> [Task directions]:
With the pictures left out, copy the listing below exactly.

> [Data for this task]:
--------------------------------------------------
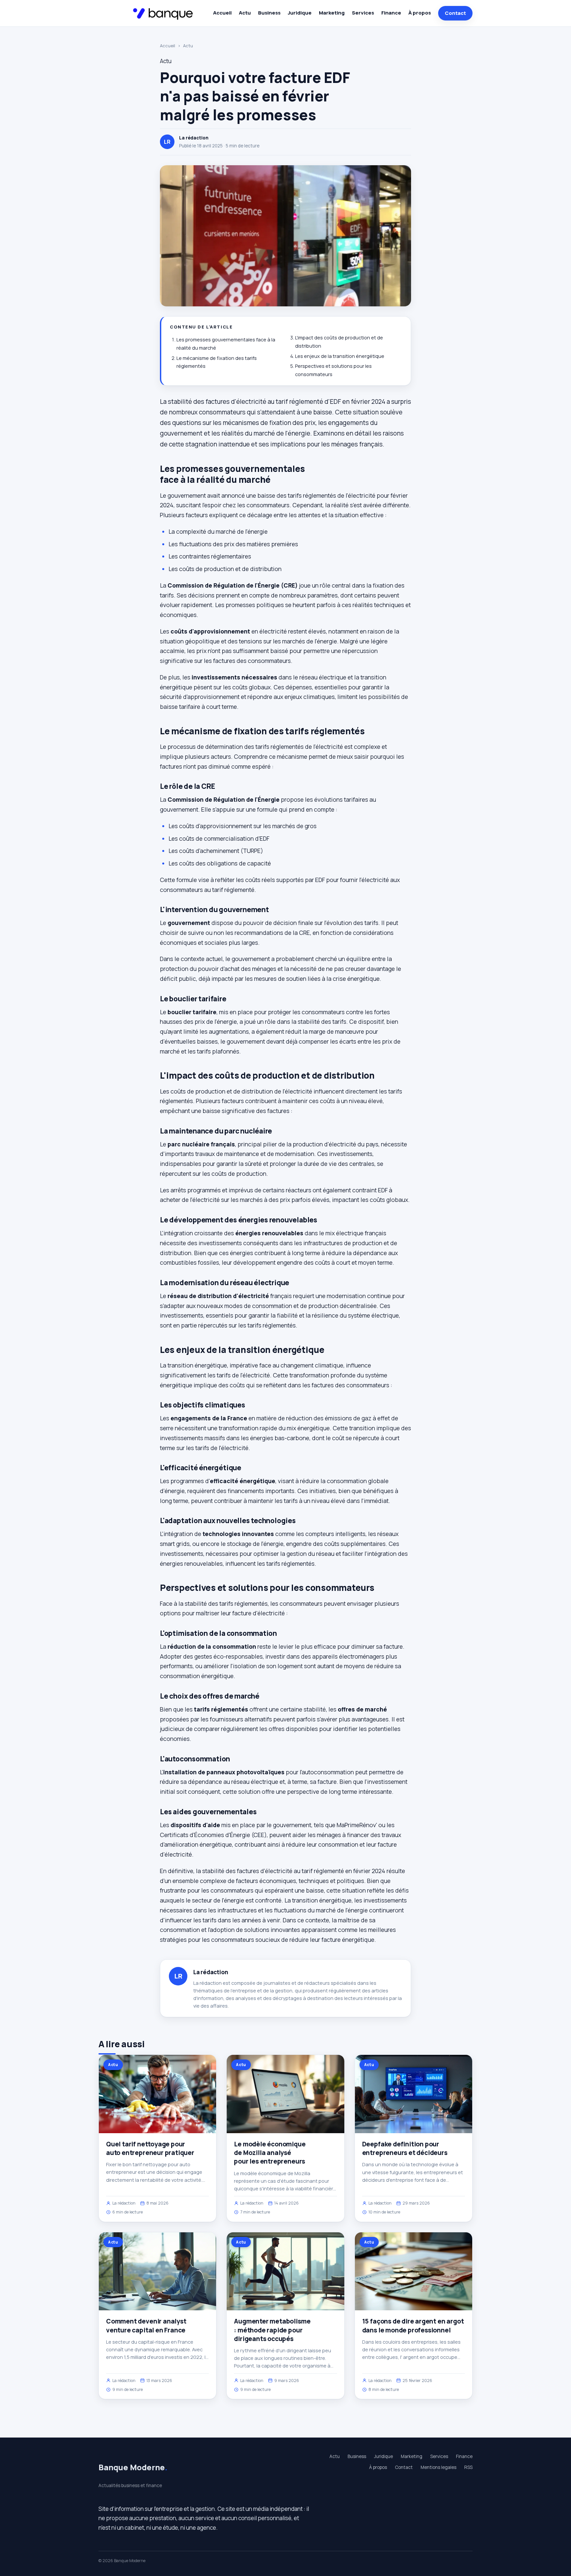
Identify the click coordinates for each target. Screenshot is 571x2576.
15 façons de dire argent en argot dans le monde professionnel (413, 2325)
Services (363, 12)
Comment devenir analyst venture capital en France (146, 2325)
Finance (391, 12)
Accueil (222, 12)
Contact (455, 13)
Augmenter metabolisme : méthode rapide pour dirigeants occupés (272, 2330)
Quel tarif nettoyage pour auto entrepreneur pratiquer (150, 2148)
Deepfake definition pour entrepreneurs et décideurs (404, 2148)
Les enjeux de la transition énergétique (339, 356)
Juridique (300, 12)
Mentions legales (438, 2467)
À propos (419, 12)
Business (269, 12)
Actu (245, 12)
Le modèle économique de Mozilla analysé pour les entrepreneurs (269, 2153)
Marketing (332, 12)
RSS (468, 2467)
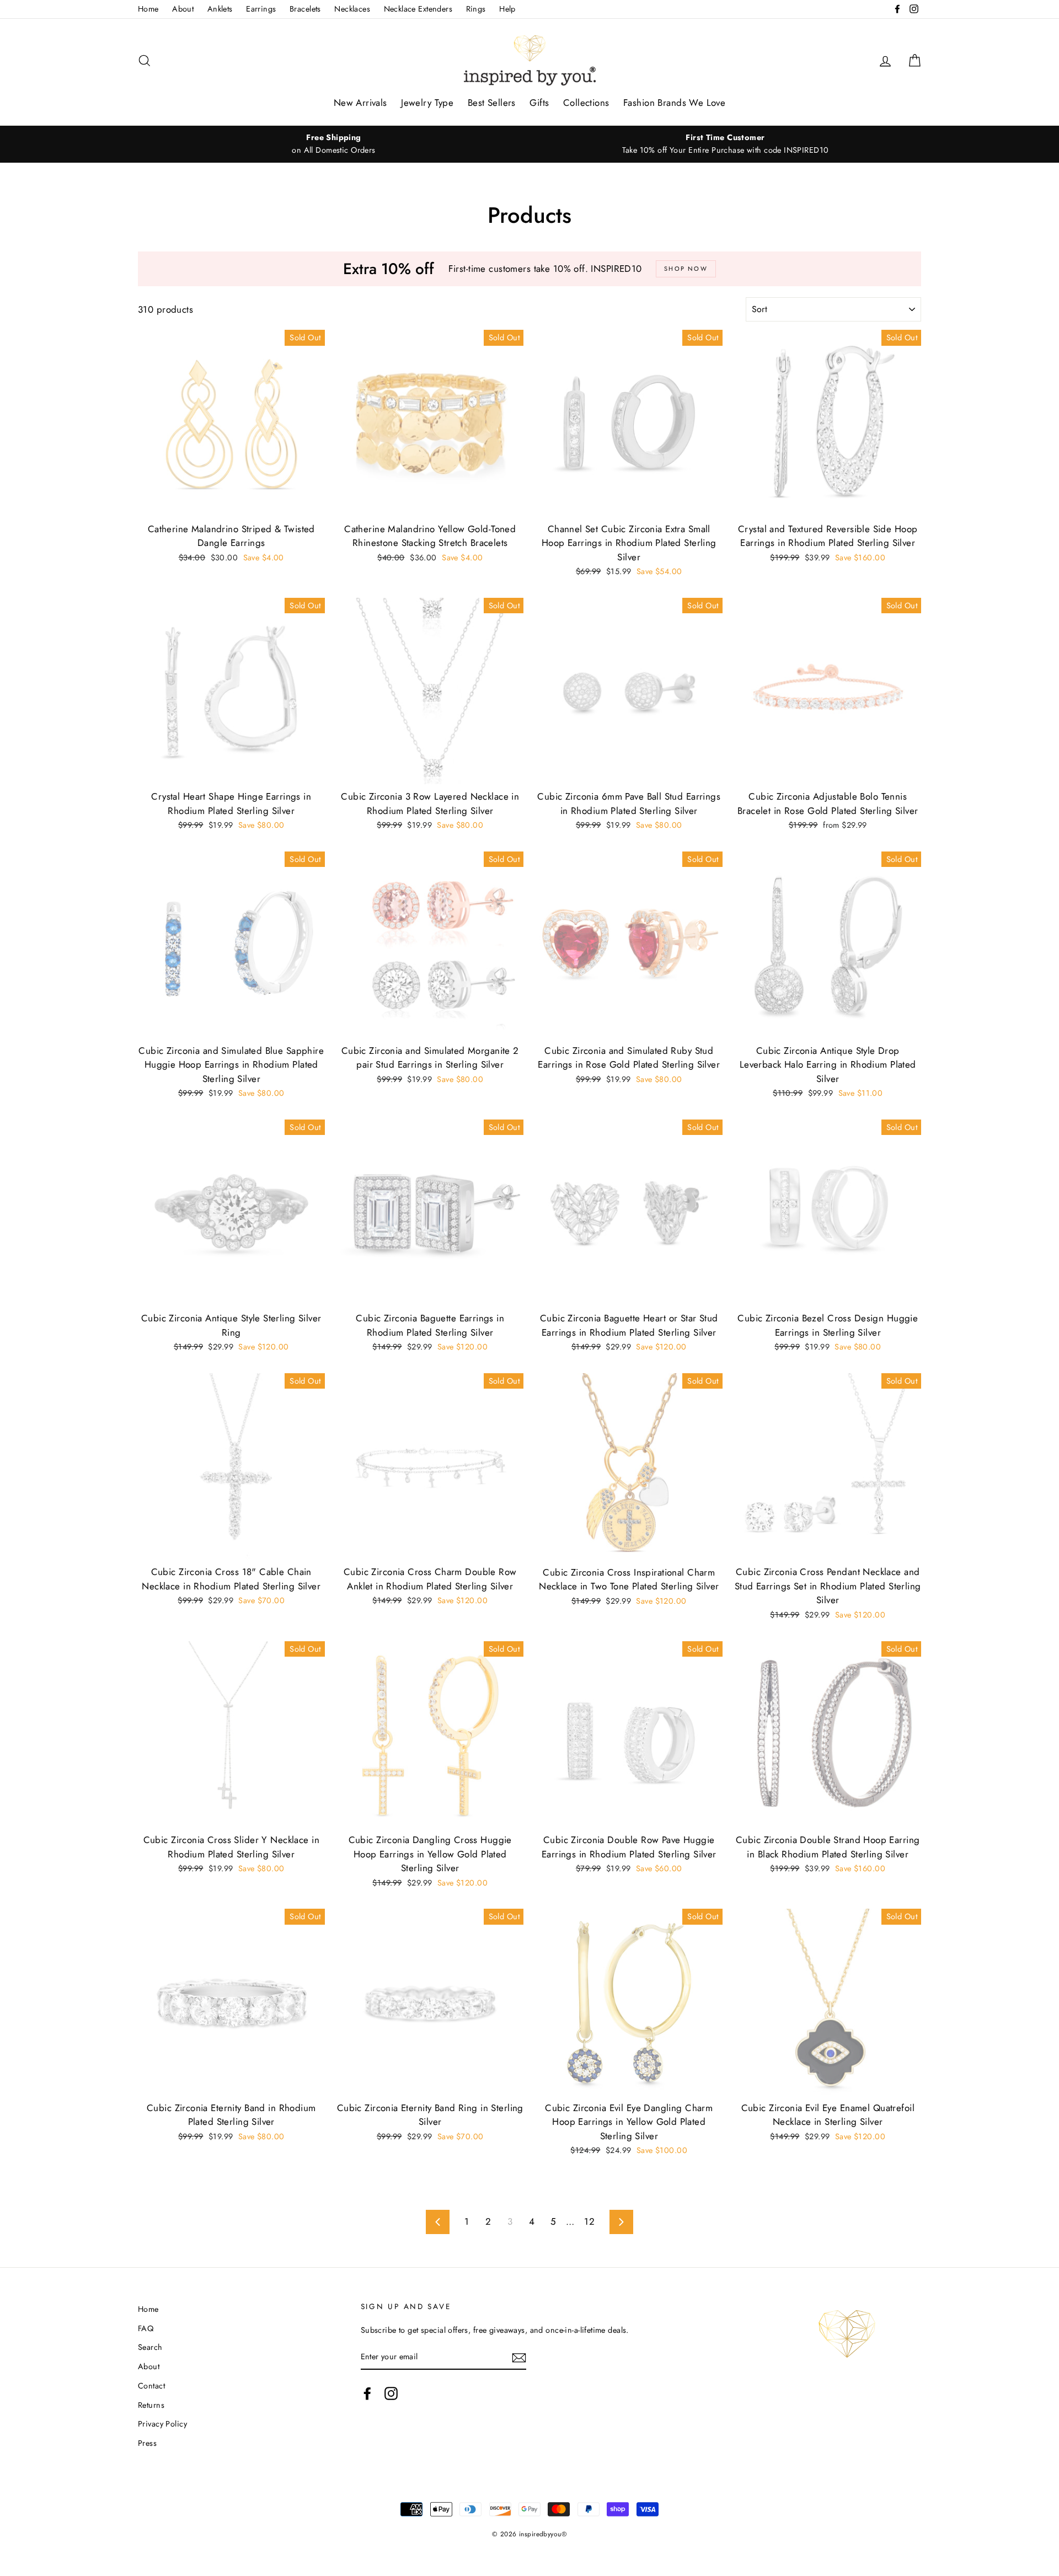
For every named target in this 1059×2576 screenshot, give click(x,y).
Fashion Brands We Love (674, 102)
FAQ (145, 2328)
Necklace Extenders (418, 8)
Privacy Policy (162, 2423)
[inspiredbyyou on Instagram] (391, 2393)
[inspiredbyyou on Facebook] (367, 2393)
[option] (334, 144)
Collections (586, 102)
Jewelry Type (427, 102)
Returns (151, 2405)
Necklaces (352, 8)
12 (589, 2221)
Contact (151, 2385)
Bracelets (305, 8)
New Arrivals (360, 102)
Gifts (539, 102)
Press (147, 2443)
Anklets (220, 8)
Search (150, 2347)
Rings (476, 8)
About (183, 8)
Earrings (261, 8)
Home (148, 8)
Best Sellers (492, 102)
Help (507, 8)
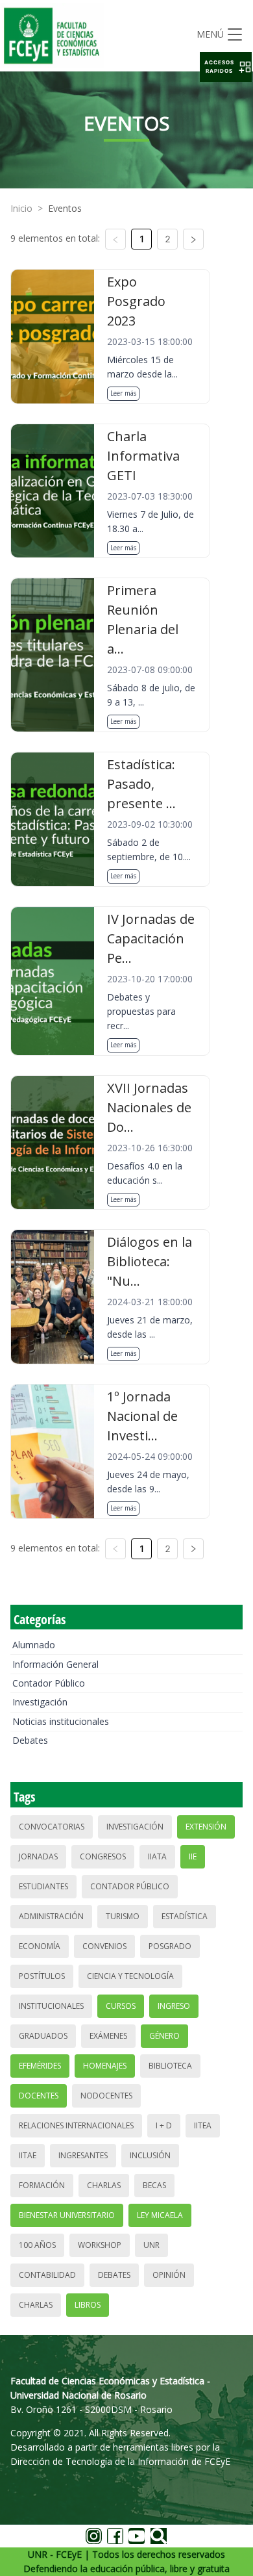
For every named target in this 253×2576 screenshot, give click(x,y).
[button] (226, 67)
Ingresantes (83, 2155)
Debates (30, 1740)
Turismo (122, 1916)
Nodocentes (106, 2095)
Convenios (104, 1946)
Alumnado (33, 1645)
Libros (88, 2304)
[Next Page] (193, 239)
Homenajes (104, 2065)
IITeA (202, 2125)
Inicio (21, 208)
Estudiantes (43, 1886)
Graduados (43, 2035)
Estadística (185, 1916)
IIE (193, 1856)
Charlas (104, 2185)
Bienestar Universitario (67, 2215)
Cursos (121, 2005)
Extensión (206, 1826)
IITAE (27, 2155)
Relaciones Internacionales (76, 2125)
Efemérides (40, 2065)
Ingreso (174, 2005)
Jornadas (38, 1856)
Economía (39, 1946)
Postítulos (42, 1976)
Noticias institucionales (60, 1721)
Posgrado (170, 1946)
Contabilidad (47, 2274)
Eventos (65, 208)
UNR (151, 2245)
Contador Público (48, 1683)
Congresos (103, 1856)
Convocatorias (51, 1826)
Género (164, 2035)
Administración (51, 1916)
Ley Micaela (160, 2215)
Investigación (39, 1702)
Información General (55, 1664)
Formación (42, 2185)
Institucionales (51, 2005)
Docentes (38, 2095)
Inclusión (150, 2155)
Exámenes (108, 2035)
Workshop (99, 2245)
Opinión (169, 2274)
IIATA (157, 1856)
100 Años (37, 2245)
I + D (164, 2125)
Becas (154, 2185)
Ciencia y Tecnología (130, 1976)
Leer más (123, 393)
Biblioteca (170, 2065)
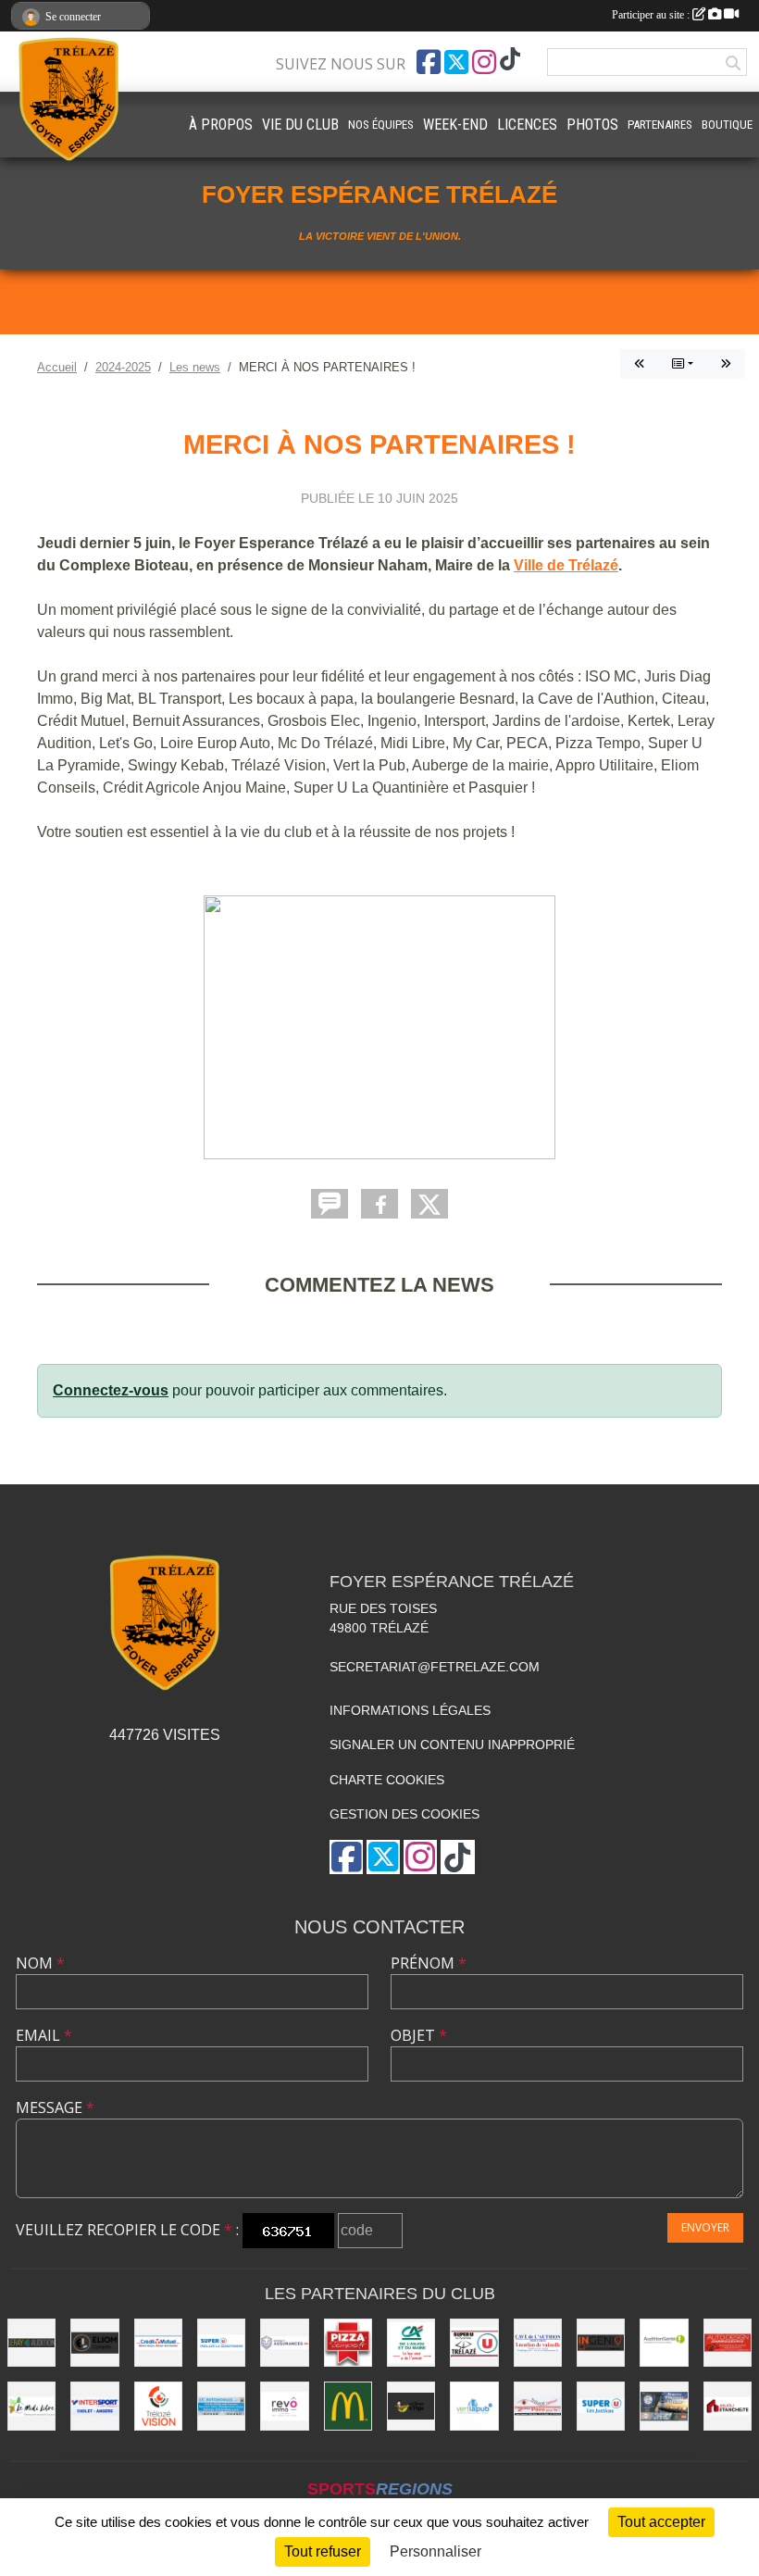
--------------------------------------------------
> [Answer section]:
Identify the click coordinates for each target. Screenshot is 571x2576.
15 façons de dire argent en argot dans le monde professionnel (413, 2325)
Services (363, 12)
Comment devenir analyst venture capital en France (146, 2325)
Finance (391, 12)
Accueil (222, 12)
Contact (455, 13)
Augmenter metabolisme : méthode rapide pour dirigeants occupés (272, 2330)
Quel tarif nettoyage pour auto entrepreneur pratiquer (150, 2148)
Deepfake definition pour entrepreneurs et décideurs (404, 2148)
Les enjeux de la transition énergétique (339, 356)
Juridique (300, 12)
Mentions legales (438, 2467)
À propos (419, 12)
Business (269, 12)
Actu (245, 12)
Le modèle économique de Mozilla analysé pour les entrepreneurs (269, 2153)
Marketing (332, 12)
RSS (468, 2467)
For every named target in this 1059×2576 screenshot, give click(x,y).
Fashion Brands We Love (674, 102)
FAQ (145, 2328)
Necklace Extenders (418, 8)
Privacy Policy (162, 2423)
[inspiredbyyou on Instagram] (391, 2393)
[inspiredbyyou on Facebook] (367, 2393)
[option] (334, 144)
Collections (586, 102)
Jewelry Type (427, 102)
Returns (151, 2405)
Necklaces (352, 8)
12 (589, 2221)
Contact (151, 2385)
Bracelets (305, 8)
New Arrivals (360, 102)
Gifts (539, 102)
Press (147, 2443)
Anklets (220, 8)
Search (150, 2347)
Rings (476, 8)
About (183, 8)
Earrings (261, 8)
Home (148, 8)
Best Sellers (492, 102)
Help (507, 8)
For every named target in this 253×2576 screenshot, give click(x,y).
[button] (226, 67)
Ingresantes (83, 2155)
Debates (30, 1740)
Turismo (122, 1916)
Nodocentes (106, 2095)
Convenios (104, 1946)
Alumnado (33, 1645)
Libros (88, 2304)
[Next Page] (193, 239)
Homenajes (104, 2065)
IITeA (202, 2125)
Inicio (21, 208)
Estudiantes (43, 1886)
Graduados (43, 2035)
Estadística (185, 1916)
IIE (193, 1856)
Charlas (104, 2185)
Bienestar Universitario (67, 2215)
Cursos (121, 2005)
Extensión (206, 1826)
IITAE (27, 2155)
Relaciones Internacionales (76, 2125)
Efemérides (40, 2065)
Ingreso (174, 2005)
Jornadas (38, 1856)
Economía (39, 1946)
Postítulos (42, 1976)
Noticias institucionales (60, 1721)
Posgrado (170, 1946)
Contabilidad (47, 2274)
Eventos (65, 208)
UNR (151, 2245)
Contador Público (48, 1683)
Congresos (103, 1856)
Convocatorias (51, 1826)
Género (164, 2035)
Administración (51, 1916)
Ley Micaela (160, 2215)
Investigación (39, 1702)
Información General (55, 1664)
Formación (42, 2185)
Institucionales (51, 2005)
Docentes (38, 2095)
Inclusión (150, 2155)
Exámenes (108, 2035)
Workshop (99, 2245)
Opinión (169, 2274)
IIATA (157, 1856)
100 Años (37, 2245)
I + D (164, 2125)
Becas (154, 2185)
Ciencia y Tecnología (130, 1976)
Leer más (123, 393)
Biblioteca (170, 2065)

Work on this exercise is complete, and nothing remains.